TEXT BLOCK:

Land use, land-use change and forestry

Land use, land-use change and forestry (LULUCF) is defined by the United Nations Climate Change Secretariat as "A greenhouse gas inventory sector that covers emissions and removals of greenhouse gases resulting from direct human-induced land use, land-use change and forestry activities."[1]

LULUCF has impacts on the global carbon cycle and as such, these activities can add or remove carbon dioxide (or, more generally, carbon) from the atmosphere, influencing climate. LULUCF has been the subject of two major reports by the Intergovernmental Panel on Climate Change (IPCC). Additionally, land use is of critical importance for biodiversity.

Climatic impacts of land-use, land-use change and forestry

Per capita greenhouse gas emissions by country including land-use change, in the year 2000.

Land-use change can be a factor in CO2 (carbon dioxide) atmospheric concentration, and is thus a contributor to global climate change. IPCC estimates that land-use change (e.g. conversion of forest into agricultural land) contributes a net 1.6 ± 0.8 Gt carbon per year to the atmosphere. For comparison, the major source of CO2, namely emissions from fossil fuel combustion and cement production amount to 6.3 ± 0.6 Gt carbon per year.[2]

This decision sets out the rules that govern how Kyoto Parties with emission reduction commitments (so-called Annex 1 Parties) account for changes in carbon stocks in land use, land-use change and forestry. It is mandatory for Annex 1 Parties to account for changes in carbons stocks resulting from deforestation, reforestation and afforestation (B Article 3.3) [3] and voluntary to account for emissions from forest management, cropland management, grazing land management and revegetation (B. Article 3.4).

The rules governing the treatment of land use, land-use change and forestry for the second commitment period are part of the Bali Action Plan under the Ad Hoc Working Group on Further Commitments for Annex 1 Parties under the Kyoto Protocol (AWG-KP).[4]

The most recent options for rule changes under consideration are summarized in a "Non-Paper" the co-chairs of the contact group on LULUCF (as of June 12).[5]

The impact of land-use change on the climate is also more and more recognized by the climate modelling community. On regional or local scales, the impact of LUC can be assess by Regional Climate Models (RCMs). This is however difficult, particularly for variables, which are inherently noisy, such as precipitation. For this reason, it is suggested to conduct RCM ensemble simulations. [6]

Land use and biodiversity

Per capita greenhouse gas emissions by country not including land-use change, in the year 2000.

DATASET EXCERPT:
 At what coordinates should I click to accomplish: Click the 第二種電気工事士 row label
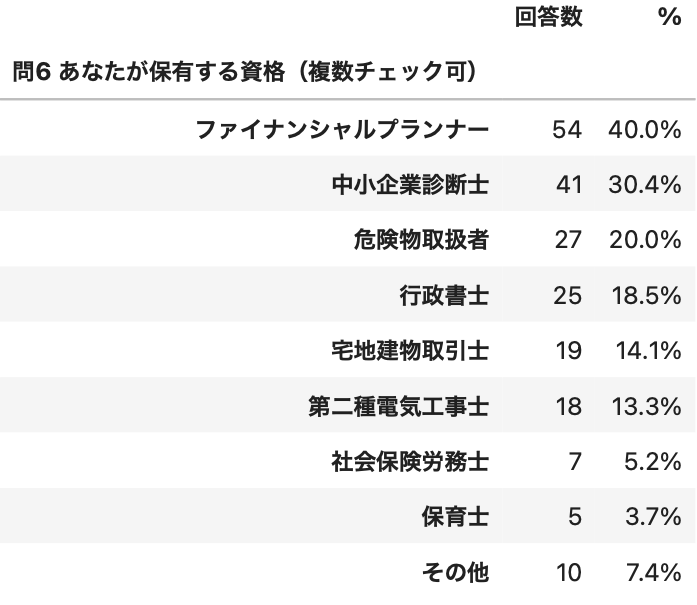click(399, 406)
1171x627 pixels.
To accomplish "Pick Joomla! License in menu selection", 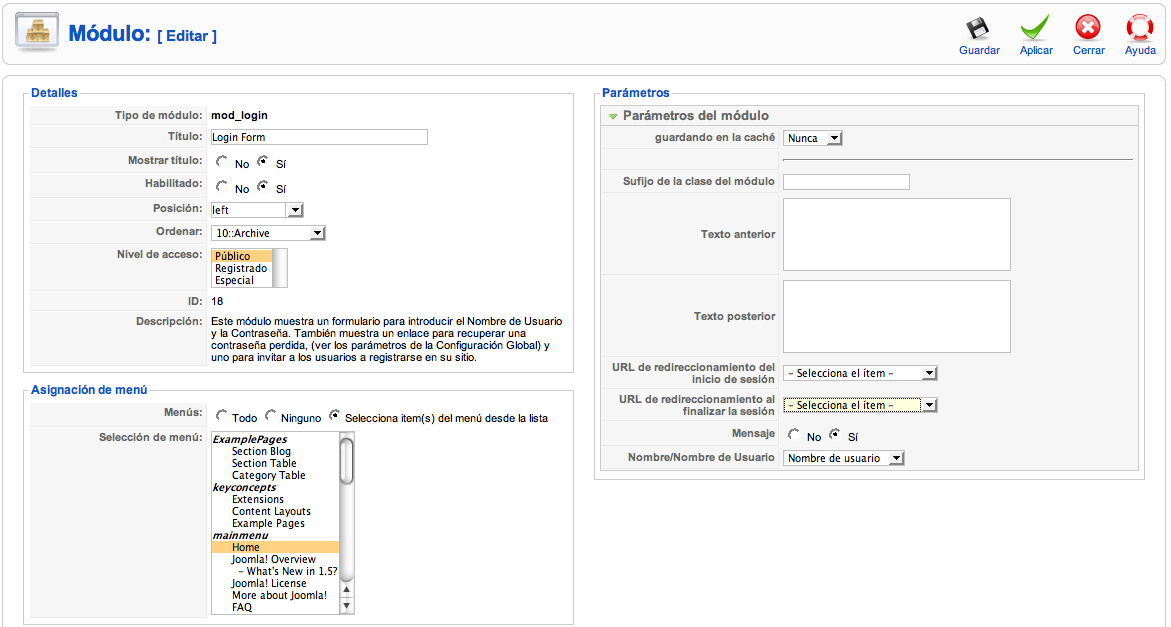I will (270, 583).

WHAT TO WORK ON:
1 – According to the land-use article, how much carbon per year does the IPCC estimate land-use change contributes to the atmosphere?
2 – Turn the paragraph of the land-use article that begins "Land-use change can be a factor" into a short bulleted list that keeps its main facts.
3 – Continue the article on land use, land-use change and forestry from its last sentence.
The lines stand apart from the article on land use, land-use change and forestry.

IN RESPONSE:
1 – A net 1.6 ± 0.8 Gt carbon per year.

2 –
- Land-use change can affect the atmospheric concentration of CO2 and so contributes to global climate change.
- The IPCC estimates that land-use change, such as turning forest into agricultural land, adds a net 1.6 ± 0.8 Gt carbon per year to the atmosphere.
- By comparison, emissions from fossil fuel combustion and cement production, the major source of CO2, amount to 6.3 ± 0.6 Gt carbon per year.

3 –
The extent, and type of land use directly affects wildlife habitat and thereby impacts local and global biodiversity. Human alteration of landscapes from natural vegetation (e.g. wilderness) to any other use typically results in habitat loss, degradation, and fragmentation, all of which can have devastating effects on biodiversity. Land conversion is the single greatest cause of extinction of terrestrial species.[7] An example of land conversion being a chief cause of the critically endangered status of a carnivore is the reduction in habitat for the African wild dog, Lycaon pictus.[8]

Deforestation is also the reason for loss of a natural habitat, with large amount of trees being cut down for residential and commercial use. Urban growth has become a problem for forests and agriculture,the expansion of structures prevents natural resources from producing in their environment. The loss of forest land is estimated to have been sixteen to thirty four million. In order to prevent the loss of wildlife the forests must maintain a stable climate and the land must remain unaffected by development. The U.S. Forest service predicts that urban and developing terrain in the U.S. will expand by forty one percent in the year 2060. These conditions cause displacement for the wildlife and limited resources for the environment to maintain a sustainble balance.[9]

See also

References

  1. Land use, land-use change, and forestry (LULUCF), Glossary of climate change acronyms, UNFCCC website. Retrieved 2009-01-11.
  2. "Vital Climate Graphics | UNEP/GRID-Arendal - Publications - Vital Climate Graphics". Grida.no. Retrieved 2010-04-29.
  3. "Microsoft Word - kpcmp8a3.doc" (PDF). Retrieved 2010-04-29.
  4. AWG-KP begins final year of work, UNFCCC website. Retrieved 2009-10-11.
  5. A text on other issues outlined in document FCCC/KP/AWG/2008/8, UNFCCC website. Retrieved 2009-10-11.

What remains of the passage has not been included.